Is signed integer overflow still undefined behavior in C++?

is still overflow of these types an undefined behavior?

Yes. Per Paragraph 5/4 of the C++11 Standard (regarding any expression in general):

If during the evaluation of an expression, the result is not mathematically defined or not in the range of
representable values for its type, the behavior is undefined. [...]

The fact that a two's complement representation is used for those signed types does not mean that arithmetic modulo 2^n is used when evaluating expressions of those types.

Concerning unsigned arithmetic, on the other hand, the Standard explicitly specifies that (Paragraph 3.9.1/4):

Unsigned integers, declared unsigned, shall obey the laws of arithmetic modulo 2^n where n is the number
of bits in the value representation of that particular size of integer

This means that the result of an unsigned arithmetic operation is always "mathematically defined", and the result is always within the representable range; therefore, 5/4 does not apply. Footnote 46 explains this:

46) This implies that unsigned arithmetic does not overflow because a result that cannot be represented by the resulting
unsigned integer type is reduced modulo the number that is one greater than the largest value that can be represented by the
resulting unsigned integer type.

Is signed integer overflow undefined behaviour or implementation defined?

Both references are correct, but they do not address the same issue.

int a = UINT_MAX; is not an instance of signed integer overflow, this definition involves a conversion from unsigned int to int with a value that exceeds the range of type int. As quoted from the École polytechnique's site, the C Standard defines the behavior as implementation-defined.

#include <limits.h>

int main(){
    int a = UINT_MAX;    // implementation defined behavior
    int b = INT_MAX + 1; // undefined behavior
    return 0;
}

Here is the text from the C Standard:

6.3.1.3 Signed and unsigned integers

1. When a value with integer type is converted to another integer type other than _Bool, if the value can be represented by the new type, it is unchanged.
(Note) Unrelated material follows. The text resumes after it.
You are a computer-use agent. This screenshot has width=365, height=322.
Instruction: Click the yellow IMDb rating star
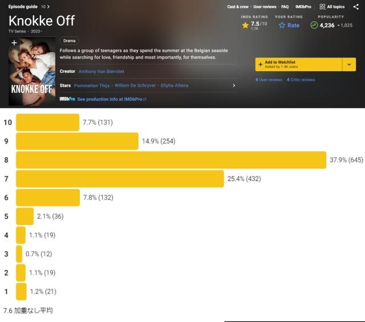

2. Otherwise, if the new type is unsigned, the value is converted by repeatedly adding or subtracting one more than the maximum value that can be represented in the new type until the value is in the range of the new type.

3. Otherwise, the new type is signed and the value cannot be represented in it; either the result is implementation-defined or an implementation-defined signal is raised.

Some compilers have a command line option to change the behavior of signed arithmetic overflow from undefined behavior to implementation-defined: gcc and clang support -fwrapv to force integer computations to be performed modulo the 2³² or 2⁶⁴ depending on the signed type. This prevents some useful optimisations, but also prevents some counterintuitive optimisations that may break innocent looking code. See this question for some examples: What does -fwrapv do?

Why/how does gcc compile the undefined behaviour in this signed-overflow test so it works on x86 but not ARM64?

Signed overflow is Undefined Behaviour in ISO C. You can't reliably cause it and then check if it happened.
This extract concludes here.